» Assignment
Copy all lines holding the word "first" from the entries.

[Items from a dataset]
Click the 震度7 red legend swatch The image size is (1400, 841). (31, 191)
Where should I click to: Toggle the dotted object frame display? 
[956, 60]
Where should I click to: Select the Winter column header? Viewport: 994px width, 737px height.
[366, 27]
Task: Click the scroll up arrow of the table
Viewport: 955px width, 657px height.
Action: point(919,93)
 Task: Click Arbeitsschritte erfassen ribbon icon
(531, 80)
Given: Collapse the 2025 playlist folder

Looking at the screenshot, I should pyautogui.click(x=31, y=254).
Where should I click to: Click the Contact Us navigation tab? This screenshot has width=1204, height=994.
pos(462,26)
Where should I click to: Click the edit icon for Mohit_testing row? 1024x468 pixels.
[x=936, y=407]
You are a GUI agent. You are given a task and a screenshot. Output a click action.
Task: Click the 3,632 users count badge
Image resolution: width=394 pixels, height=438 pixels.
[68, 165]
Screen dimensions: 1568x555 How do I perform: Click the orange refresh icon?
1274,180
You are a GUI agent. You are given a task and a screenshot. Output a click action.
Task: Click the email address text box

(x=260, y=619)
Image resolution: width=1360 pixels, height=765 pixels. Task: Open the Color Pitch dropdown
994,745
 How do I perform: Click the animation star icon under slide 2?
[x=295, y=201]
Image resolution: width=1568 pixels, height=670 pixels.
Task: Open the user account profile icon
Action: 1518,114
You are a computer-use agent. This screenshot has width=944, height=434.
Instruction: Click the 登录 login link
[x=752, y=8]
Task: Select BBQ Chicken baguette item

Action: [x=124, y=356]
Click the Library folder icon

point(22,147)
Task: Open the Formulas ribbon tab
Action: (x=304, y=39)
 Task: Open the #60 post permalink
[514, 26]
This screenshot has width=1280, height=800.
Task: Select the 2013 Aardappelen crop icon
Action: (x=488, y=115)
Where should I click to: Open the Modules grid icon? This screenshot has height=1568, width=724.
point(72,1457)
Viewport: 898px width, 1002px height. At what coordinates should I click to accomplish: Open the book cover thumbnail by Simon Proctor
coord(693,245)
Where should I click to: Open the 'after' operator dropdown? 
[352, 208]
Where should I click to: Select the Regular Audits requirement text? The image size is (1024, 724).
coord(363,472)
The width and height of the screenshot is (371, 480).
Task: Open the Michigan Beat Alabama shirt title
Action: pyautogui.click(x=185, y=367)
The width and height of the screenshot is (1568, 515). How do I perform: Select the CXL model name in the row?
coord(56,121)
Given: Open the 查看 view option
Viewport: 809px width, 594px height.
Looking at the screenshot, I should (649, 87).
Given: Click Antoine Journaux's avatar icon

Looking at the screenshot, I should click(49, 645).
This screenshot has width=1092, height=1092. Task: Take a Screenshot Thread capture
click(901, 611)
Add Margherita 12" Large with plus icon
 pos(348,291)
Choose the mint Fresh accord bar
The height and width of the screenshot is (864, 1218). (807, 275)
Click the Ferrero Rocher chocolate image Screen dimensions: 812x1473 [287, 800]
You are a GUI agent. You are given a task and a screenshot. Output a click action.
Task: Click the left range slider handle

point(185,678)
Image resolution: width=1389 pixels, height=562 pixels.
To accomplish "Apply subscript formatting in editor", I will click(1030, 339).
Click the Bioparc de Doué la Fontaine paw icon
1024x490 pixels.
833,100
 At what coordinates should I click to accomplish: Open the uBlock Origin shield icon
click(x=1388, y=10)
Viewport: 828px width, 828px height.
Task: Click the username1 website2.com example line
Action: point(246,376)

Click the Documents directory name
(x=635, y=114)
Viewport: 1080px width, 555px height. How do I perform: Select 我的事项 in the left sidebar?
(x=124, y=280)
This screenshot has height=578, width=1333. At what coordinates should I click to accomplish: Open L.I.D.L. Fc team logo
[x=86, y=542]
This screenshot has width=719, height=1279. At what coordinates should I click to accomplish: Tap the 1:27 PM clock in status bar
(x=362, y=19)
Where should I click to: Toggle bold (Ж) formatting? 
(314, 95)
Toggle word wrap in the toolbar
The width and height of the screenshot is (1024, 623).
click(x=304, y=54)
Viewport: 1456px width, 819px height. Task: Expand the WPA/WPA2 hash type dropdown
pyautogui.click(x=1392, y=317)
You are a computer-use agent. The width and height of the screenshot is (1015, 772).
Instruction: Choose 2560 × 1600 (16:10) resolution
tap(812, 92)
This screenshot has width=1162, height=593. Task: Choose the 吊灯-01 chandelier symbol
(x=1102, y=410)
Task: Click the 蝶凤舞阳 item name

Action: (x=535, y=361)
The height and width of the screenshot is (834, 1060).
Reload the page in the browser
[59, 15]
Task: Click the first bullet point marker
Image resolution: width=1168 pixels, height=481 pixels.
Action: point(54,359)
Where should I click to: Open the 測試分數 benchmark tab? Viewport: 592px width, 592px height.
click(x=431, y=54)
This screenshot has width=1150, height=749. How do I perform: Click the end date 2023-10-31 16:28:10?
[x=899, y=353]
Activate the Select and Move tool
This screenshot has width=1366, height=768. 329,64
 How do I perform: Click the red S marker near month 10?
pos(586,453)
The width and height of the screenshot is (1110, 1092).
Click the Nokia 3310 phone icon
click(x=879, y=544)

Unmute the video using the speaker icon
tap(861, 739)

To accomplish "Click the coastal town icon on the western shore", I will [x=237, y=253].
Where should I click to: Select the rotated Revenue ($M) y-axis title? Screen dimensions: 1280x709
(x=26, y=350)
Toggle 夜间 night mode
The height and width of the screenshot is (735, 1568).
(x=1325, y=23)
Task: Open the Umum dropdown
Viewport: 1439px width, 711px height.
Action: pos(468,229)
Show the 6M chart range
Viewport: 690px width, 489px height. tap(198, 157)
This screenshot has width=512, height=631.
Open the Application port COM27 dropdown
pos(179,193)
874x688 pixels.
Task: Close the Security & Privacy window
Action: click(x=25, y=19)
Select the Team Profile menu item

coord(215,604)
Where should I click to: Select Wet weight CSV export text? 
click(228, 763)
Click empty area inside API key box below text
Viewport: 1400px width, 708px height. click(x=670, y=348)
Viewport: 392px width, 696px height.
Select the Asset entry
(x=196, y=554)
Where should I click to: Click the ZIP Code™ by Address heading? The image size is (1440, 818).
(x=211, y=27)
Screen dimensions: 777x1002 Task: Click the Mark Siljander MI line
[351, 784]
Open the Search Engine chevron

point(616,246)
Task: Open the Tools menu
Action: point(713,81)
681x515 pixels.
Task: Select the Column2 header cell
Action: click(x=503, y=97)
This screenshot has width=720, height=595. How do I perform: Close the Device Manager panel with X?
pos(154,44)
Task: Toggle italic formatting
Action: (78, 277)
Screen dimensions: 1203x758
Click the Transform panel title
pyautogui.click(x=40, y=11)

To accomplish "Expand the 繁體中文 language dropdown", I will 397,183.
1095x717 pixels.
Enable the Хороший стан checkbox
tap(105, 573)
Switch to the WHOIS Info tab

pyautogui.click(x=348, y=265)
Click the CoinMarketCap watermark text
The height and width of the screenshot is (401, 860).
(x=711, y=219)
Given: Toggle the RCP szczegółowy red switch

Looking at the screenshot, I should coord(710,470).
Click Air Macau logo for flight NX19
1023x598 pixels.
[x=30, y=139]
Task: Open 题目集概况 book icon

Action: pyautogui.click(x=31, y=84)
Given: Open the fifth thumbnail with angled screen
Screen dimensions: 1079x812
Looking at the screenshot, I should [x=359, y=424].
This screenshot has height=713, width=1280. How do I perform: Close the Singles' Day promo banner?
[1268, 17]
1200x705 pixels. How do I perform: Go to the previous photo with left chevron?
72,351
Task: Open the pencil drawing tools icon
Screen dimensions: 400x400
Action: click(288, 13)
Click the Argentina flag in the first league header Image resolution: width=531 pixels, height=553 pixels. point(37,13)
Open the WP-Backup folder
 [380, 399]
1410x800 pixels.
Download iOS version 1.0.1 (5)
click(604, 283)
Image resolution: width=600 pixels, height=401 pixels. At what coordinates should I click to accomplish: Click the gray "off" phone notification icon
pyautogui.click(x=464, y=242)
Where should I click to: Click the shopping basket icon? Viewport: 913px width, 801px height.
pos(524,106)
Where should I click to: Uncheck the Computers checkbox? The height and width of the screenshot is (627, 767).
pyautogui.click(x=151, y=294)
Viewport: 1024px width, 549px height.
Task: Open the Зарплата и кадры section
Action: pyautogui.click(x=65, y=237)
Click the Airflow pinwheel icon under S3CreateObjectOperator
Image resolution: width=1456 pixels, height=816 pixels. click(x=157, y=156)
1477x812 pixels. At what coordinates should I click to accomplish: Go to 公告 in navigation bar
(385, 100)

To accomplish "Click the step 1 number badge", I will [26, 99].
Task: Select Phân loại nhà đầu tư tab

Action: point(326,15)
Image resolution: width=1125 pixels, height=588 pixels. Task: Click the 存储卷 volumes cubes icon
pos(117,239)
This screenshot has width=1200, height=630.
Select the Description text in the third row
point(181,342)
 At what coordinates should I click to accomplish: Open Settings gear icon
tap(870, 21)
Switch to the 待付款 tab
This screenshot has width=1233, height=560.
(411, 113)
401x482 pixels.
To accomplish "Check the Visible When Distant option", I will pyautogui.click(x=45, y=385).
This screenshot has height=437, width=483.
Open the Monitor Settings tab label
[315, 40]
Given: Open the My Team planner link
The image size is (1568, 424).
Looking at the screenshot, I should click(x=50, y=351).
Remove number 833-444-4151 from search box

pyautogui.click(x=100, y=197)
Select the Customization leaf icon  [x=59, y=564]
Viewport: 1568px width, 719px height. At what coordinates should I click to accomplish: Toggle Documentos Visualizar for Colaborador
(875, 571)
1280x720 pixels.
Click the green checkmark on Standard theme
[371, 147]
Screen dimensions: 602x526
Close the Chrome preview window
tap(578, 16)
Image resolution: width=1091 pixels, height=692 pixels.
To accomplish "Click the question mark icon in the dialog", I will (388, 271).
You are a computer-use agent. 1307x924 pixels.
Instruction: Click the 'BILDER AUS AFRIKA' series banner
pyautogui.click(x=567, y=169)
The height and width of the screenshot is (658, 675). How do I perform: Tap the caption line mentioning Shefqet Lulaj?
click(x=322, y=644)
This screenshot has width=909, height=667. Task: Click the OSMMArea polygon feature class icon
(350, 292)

» Exercise response
Task: Click the first bullet point marker
Click the Argentina flag in the first league header Image resolution: width=531 pixels, height=553 pixels. point(37,13)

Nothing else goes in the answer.